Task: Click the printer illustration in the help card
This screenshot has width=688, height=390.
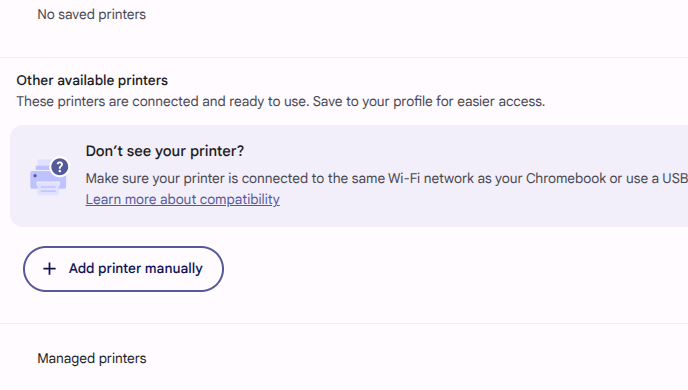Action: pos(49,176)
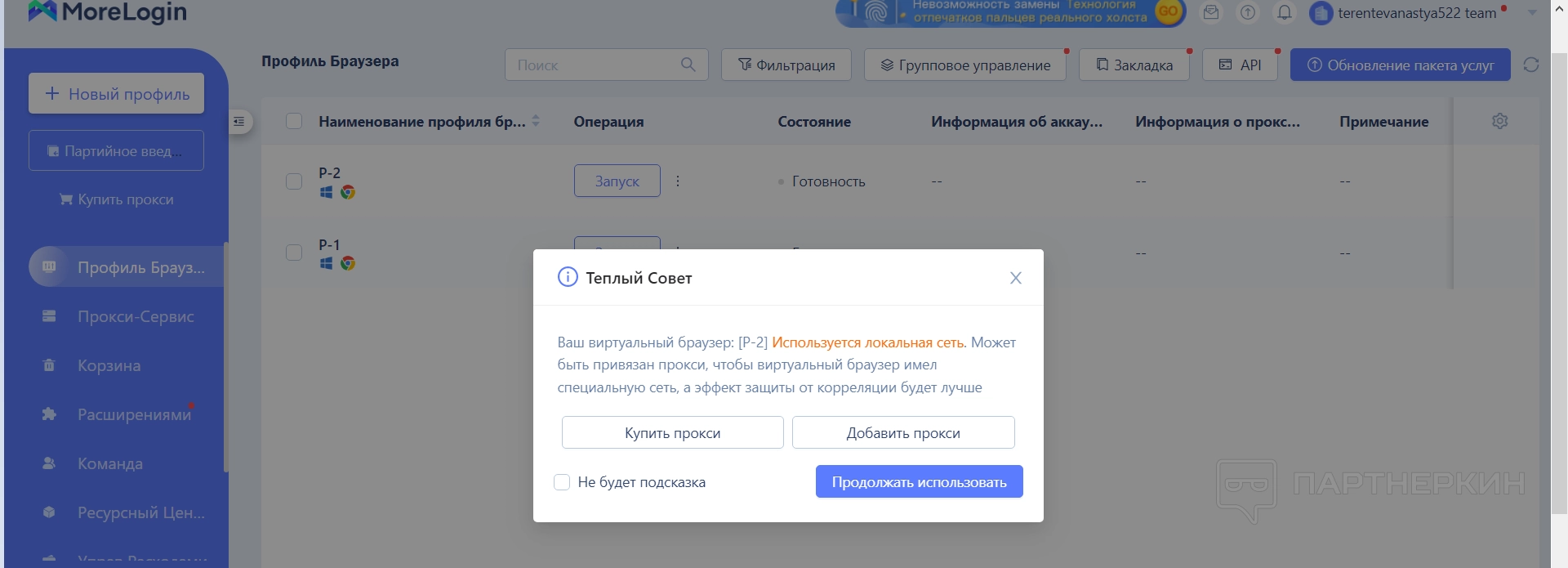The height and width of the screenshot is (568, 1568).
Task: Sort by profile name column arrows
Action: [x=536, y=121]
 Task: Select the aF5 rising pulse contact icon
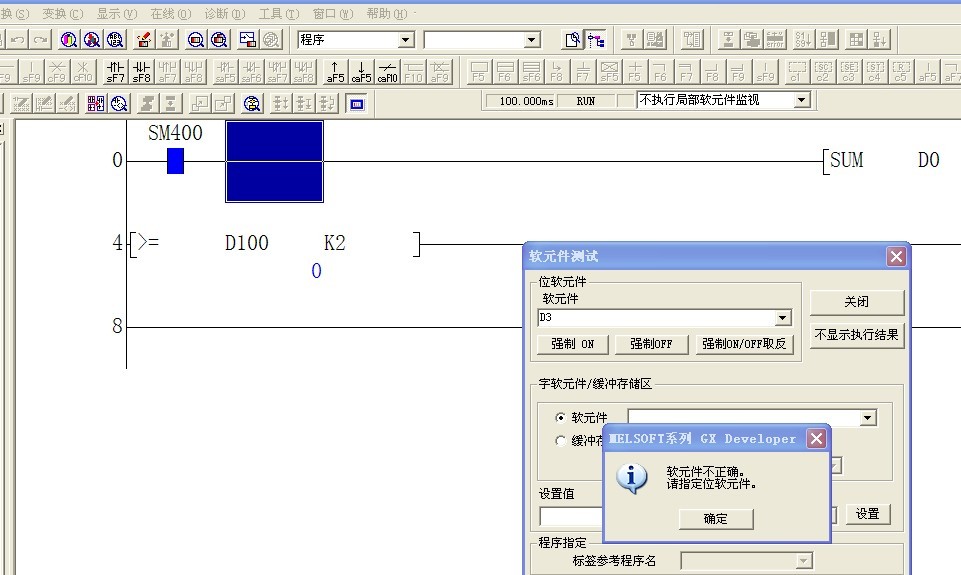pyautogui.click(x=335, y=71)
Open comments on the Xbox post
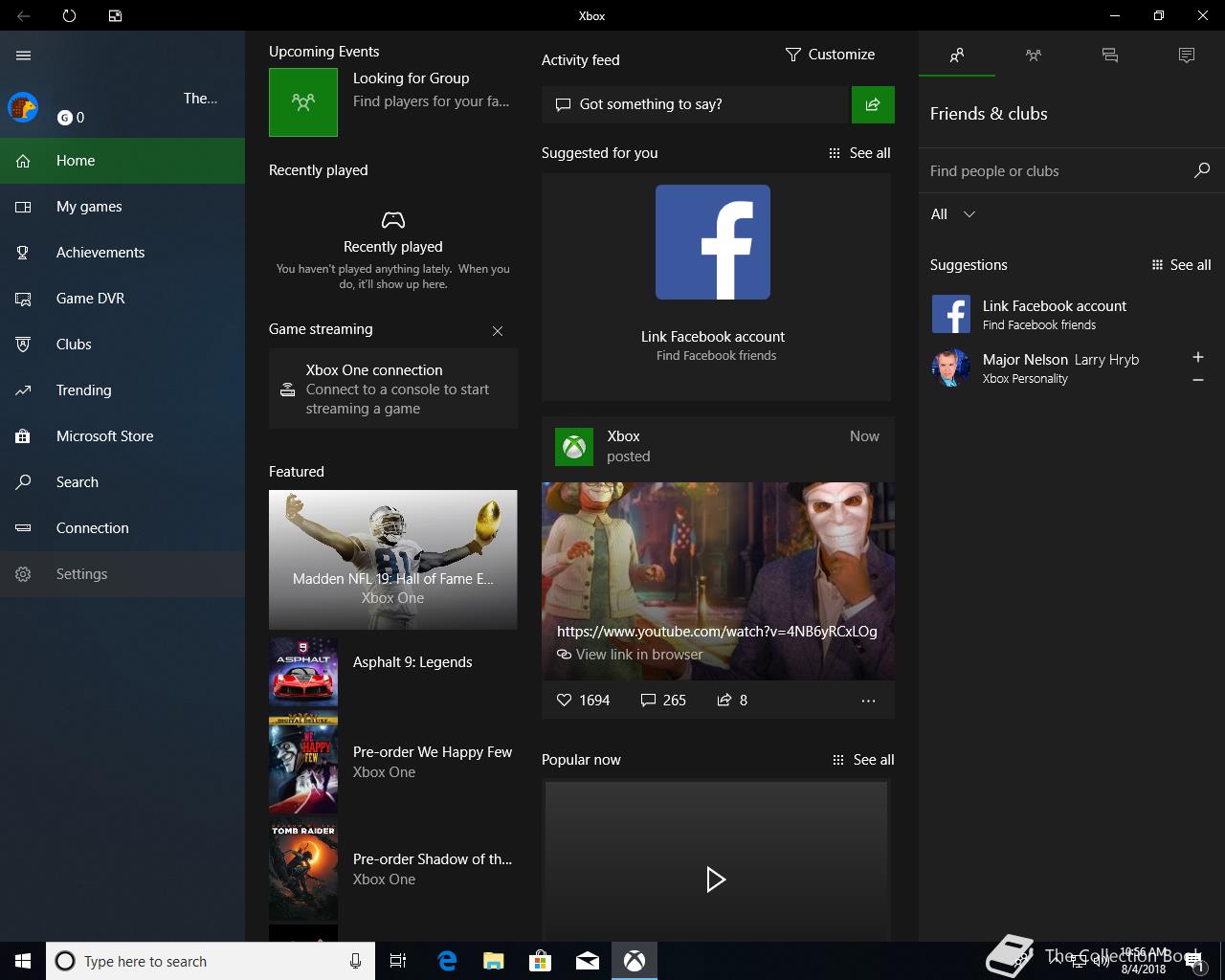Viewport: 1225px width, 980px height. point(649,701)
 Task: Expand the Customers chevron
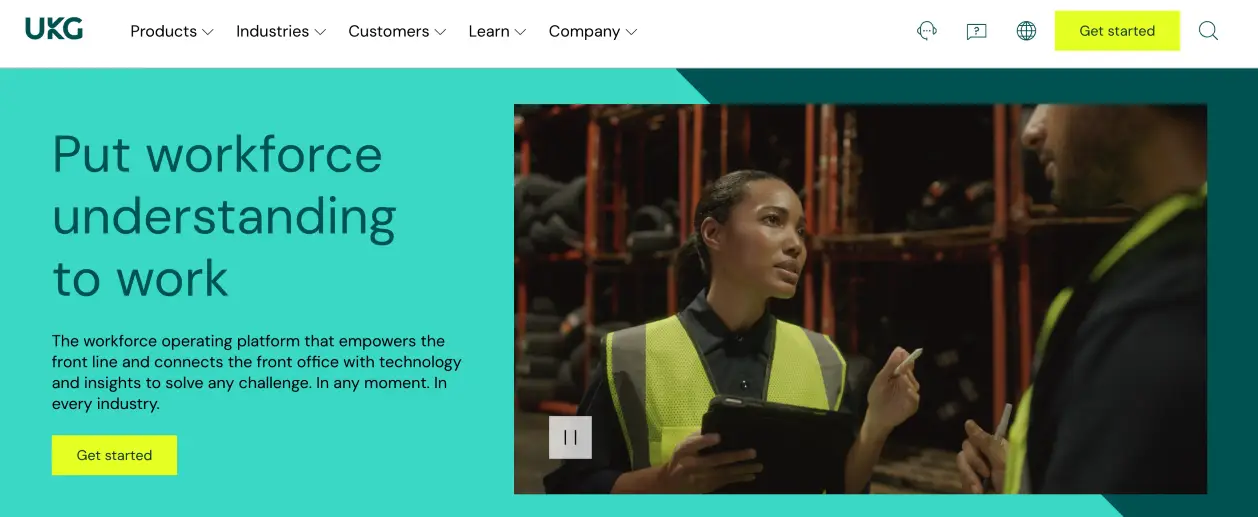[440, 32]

= = = = = = =

What is asked: Please reproduce all of the material above word for word, leaving out the pictures.

Response to the task:
Task: Click the printer illustration in the help card
This screenshot has width=688, height=390.
Action: pos(49,176)
The height and width of the screenshot is (568, 1568).
Task: Sort by profile name column arrows
Action: [x=536, y=121]
 Task: Select the aF5 rising pulse contact icon
pyautogui.click(x=335, y=71)
Open comments on the Xbox post
Viewport: 1225px width, 980px height. point(649,701)
 Task: Expand the Customers chevron
[440, 32]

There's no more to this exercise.